▶ _INSTRUCTIONS FOR THE TASK_
Reproduce every line of the data below without changing a single character.

━━━ PROVIDED MATERIAL

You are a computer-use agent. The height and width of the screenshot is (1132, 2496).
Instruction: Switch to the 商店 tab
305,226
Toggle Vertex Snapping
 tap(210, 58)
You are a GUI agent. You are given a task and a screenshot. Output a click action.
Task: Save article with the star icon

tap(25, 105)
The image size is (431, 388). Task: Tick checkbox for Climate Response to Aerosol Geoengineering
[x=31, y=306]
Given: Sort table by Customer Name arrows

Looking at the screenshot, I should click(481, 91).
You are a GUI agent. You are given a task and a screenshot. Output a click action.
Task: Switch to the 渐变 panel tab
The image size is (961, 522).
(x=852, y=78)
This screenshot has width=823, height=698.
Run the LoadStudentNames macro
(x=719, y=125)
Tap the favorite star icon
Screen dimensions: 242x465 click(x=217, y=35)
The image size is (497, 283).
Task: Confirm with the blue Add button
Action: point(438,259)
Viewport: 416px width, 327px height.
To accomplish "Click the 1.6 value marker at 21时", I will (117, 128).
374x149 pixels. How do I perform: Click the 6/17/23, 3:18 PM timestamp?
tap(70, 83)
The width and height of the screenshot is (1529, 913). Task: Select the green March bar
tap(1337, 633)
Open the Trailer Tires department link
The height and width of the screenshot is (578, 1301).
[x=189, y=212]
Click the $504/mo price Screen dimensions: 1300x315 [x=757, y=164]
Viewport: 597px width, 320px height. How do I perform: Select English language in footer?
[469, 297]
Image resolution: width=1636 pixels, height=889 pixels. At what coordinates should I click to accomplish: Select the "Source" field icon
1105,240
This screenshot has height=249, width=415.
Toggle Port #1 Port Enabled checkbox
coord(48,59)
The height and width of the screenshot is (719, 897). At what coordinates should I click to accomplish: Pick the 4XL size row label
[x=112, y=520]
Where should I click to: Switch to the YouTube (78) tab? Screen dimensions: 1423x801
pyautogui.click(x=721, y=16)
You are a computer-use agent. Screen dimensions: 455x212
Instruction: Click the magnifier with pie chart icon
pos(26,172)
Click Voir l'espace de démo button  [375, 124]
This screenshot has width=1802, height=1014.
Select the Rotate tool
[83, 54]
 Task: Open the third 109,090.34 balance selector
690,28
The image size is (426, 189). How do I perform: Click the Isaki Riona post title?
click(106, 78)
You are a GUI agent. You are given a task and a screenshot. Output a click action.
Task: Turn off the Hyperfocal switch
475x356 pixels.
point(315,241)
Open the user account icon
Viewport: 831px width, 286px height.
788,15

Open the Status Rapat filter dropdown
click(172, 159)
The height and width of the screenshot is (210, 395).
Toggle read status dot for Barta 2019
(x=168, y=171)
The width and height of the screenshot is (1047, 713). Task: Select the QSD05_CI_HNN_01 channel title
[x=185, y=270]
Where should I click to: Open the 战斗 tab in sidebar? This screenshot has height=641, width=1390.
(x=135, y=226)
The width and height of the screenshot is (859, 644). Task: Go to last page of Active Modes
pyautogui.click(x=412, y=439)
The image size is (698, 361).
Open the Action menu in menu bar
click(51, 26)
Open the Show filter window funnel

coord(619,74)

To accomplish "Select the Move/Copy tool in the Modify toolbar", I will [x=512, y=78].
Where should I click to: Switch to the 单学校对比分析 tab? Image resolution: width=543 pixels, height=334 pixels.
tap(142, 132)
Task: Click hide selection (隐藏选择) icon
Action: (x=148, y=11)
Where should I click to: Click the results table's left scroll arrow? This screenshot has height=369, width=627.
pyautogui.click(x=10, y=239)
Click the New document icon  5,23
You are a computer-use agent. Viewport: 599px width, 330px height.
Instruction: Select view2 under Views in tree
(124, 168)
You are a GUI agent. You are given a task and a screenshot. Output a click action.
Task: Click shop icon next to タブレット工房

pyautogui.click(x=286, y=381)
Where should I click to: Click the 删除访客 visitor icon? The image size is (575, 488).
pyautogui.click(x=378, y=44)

━━━━━━

▶ _FINAL RESULT_
You are a computer-use agent. The height and width of the screenshot is (1132, 2496).
Instruction: Switch to the 商店 tab
305,226
Toggle Vertex Snapping
 tap(210, 58)
You are a GUI agent. You are given a task and a screenshot. Output a click action.
Task: Save article with the star icon

tap(25, 105)
The image size is (431, 388). Task: Tick checkbox for Climate Response to Aerosol Geoengineering
[x=31, y=306]
Given: Sort table by Customer Name arrows

Looking at the screenshot, I should click(481, 91).
You are a GUI agent. You are given a task and a screenshot. Output a click action.
Task: Switch to the 渐变 panel tab
The image size is (961, 522).
(x=852, y=78)
This screenshot has width=823, height=698.
Run the LoadStudentNames macro
(x=719, y=125)
Tap the favorite star icon
Screen dimensions: 242x465 click(x=217, y=35)
The image size is (497, 283).
Task: Confirm with the blue Add button
Action: point(438,259)
Viewport: 416px width, 327px height.
To accomplish "Click the 1.6 value marker at 21时", I will (117, 128).
374x149 pixels. How do I perform: Click the 6/17/23, 3:18 PM timestamp?
tap(70, 83)
The width and height of the screenshot is (1529, 913). Task: Select the green March bar
tap(1337, 633)
Open the Trailer Tires department link
The height and width of the screenshot is (578, 1301).
[x=189, y=212]
Click the $504/mo price Screen dimensions: 1300x315 [x=757, y=164]
Viewport: 597px width, 320px height. How do I perform: Select English language in footer?
[469, 297]
Image resolution: width=1636 pixels, height=889 pixels. At what coordinates should I click to accomplish: Select the "Source" field icon
1105,240
This screenshot has height=249, width=415.
Toggle Port #1 Port Enabled checkbox
coord(48,59)
The height and width of the screenshot is (719, 897). At what coordinates should I click to accomplish: Pick the 4XL size row label
[x=112, y=520]
Where should I click to: Switch to the YouTube (78) tab? Screen dimensions: 1423x801
pyautogui.click(x=721, y=16)
You are a computer-use agent. Screen dimensions: 455x212
Instruction: Click the magnifier with pie chart icon
pos(26,172)
Click Voir l'espace de démo button  [375, 124]
This screenshot has width=1802, height=1014.
Select the Rotate tool
[83, 54]
 Task: Open the third 109,090.34 balance selector
690,28
The image size is (426, 189). How do I perform: Click the Isaki Riona post title?
click(106, 78)
You are a GUI agent. You are given a task and a screenshot. Output a click action.
Task: Turn off the Hyperfocal switch
475x356 pixels.
point(315,241)
Open the user account icon
Viewport: 831px width, 286px height.
788,15

Open the Status Rapat filter dropdown
click(172, 159)
The height and width of the screenshot is (210, 395).
Toggle read status dot for Barta 2019
(x=168, y=171)
The width and height of the screenshot is (1047, 713). Task: Select the QSD05_CI_HNN_01 channel title
[x=185, y=270]
Where should I click to: Open the 战斗 tab in sidebar? This screenshot has height=641, width=1390.
(x=135, y=226)
The width and height of the screenshot is (859, 644). Task: Go to last page of Active Modes
pyautogui.click(x=412, y=439)
The image size is (698, 361).
Open the Action menu in menu bar
click(51, 26)
Open the Show filter window funnel

coord(619,74)

To accomplish "Select the Move/Copy tool in the Modify toolbar", I will [x=512, y=78].
Where should I click to: Switch to the 单学校对比分析 tab? Image resolution: width=543 pixels, height=334 pixels.
tap(142, 132)
Task: Click hide selection (隐藏选择) icon
Action: (x=148, y=11)
Where should I click to: Click the results table's left scroll arrow? This screenshot has height=369, width=627.
pyautogui.click(x=10, y=239)
Click the New document icon  5,23
You are a computer-use agent. Viewport: 599px width, 330px height.
Instruction: Select view2 under Views in tree
(124, 168)
You are a GUI agent. You are given a task and a screenshot. Output a click action.
Task: Click shop icon next to タブレット工房

pyautogui.click(x=286, y=381)
Where should I click to: Click the 删除访客 visitor icon? The image size is (575, 488).
pyautogui.click(x=378, y=44)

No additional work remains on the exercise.